- Guriahati Location in West Bengal, India Guriahati Guriahati (India) Guriahati Guriahati (Asia)
- Coordinates: 26°18′35″N 89°29′12″E﻿ / ﻿26.3096°N 89.48659°E
- Country: India
- State: West Bengal
- District: Cooch Behar

Area
- • Total: 5.1 km^{2} (2.0 sq mi)

Population (2011)
- • Total: 21,064
- • Density: 4,100/km^{2} (11,000/sq mi)

Languages
- • Official: Bengali
- • Additional official: English
- Time zone: UTC+5:30 (IST)
- Vehicle registration: WB
- Website: coochbehar.nic.in

= Guriahati =

Guriahati is a census town in the Cooch Behar I CD block in the Cooch Behar Sadar subdivision of the Cooch Behar district in the Indian state of West Bengal.

==Geography==

===Location===
Guriahati is located at .

===Area overview===
The map alongside shows the north-central part of the district. It has the highest level of urbanisation in an overwhelming rural district. 22.08% of the population of the Cooch Behar Sadar subdivision lives in the urban areas and 77.92% lives in the rural areas. The entire district forms the flat alluvial flood plains of mighty rivers.

Note: The map alongside presents some of the notable locations in the subdivision. All places marked in the map are linked in the larger full screen map.

==Demographics==
As of 2011 Indian Census, Guriahati had a total population of 21,064, of which 10,647 were males and 10,417 were females. Population within the age group of 0 to 6 years was 2,051. The total number of literates in Guriahati was 16,348, which constituted 77.6% of the population with male literacy of 81.3% and female literacy of 73.9%. The effective literacy rate of 7+ population of Guriahati was 86.0%, of which male literacy rate was 90.2% and female literacy rate was 81.7%. The Scheduled Castes and Scheduled Tribes population was 4,735 and 35 respectively. Guriahati had 5122 households in 2011.

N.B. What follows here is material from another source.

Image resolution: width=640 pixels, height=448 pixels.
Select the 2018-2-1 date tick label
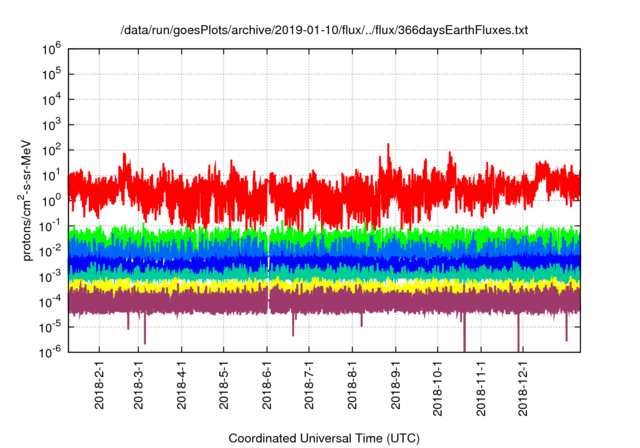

As of 2001 India census, Guriahati had a population of 18,896. Males constitute 51% of the population and females 49%. Guriahati has an average literacy rate of 73%, higher than the national average of 59.5%: male literacy is 78%, and female literacy is 67%. In Guriahati, 11% of the population is under 6 years of age.

==Infrastructure==
According to the District Census Handbook 2011, Koch Bihar, Guriahati covered an area of 5.1 km^{2}. Among the civic amenities, it had 42 km roads with open drains, the protected water supply involved overhead tank, and tap water from untreated sources. It had 5,400 electricity connections and 702 road lighting points. Among the medical facilities it had 1 dispensary/ health centre, 9 medicine shops. Among the educational facilities it had 18 primary schools, 3 middle schools, 2 secondary schools, 1 senior secondary school, the nearest general degree college at Cooch Behar 1 km away. Three important commodities it produced were jute, handloom and bidis. It had the branch of 1 nationalised bank.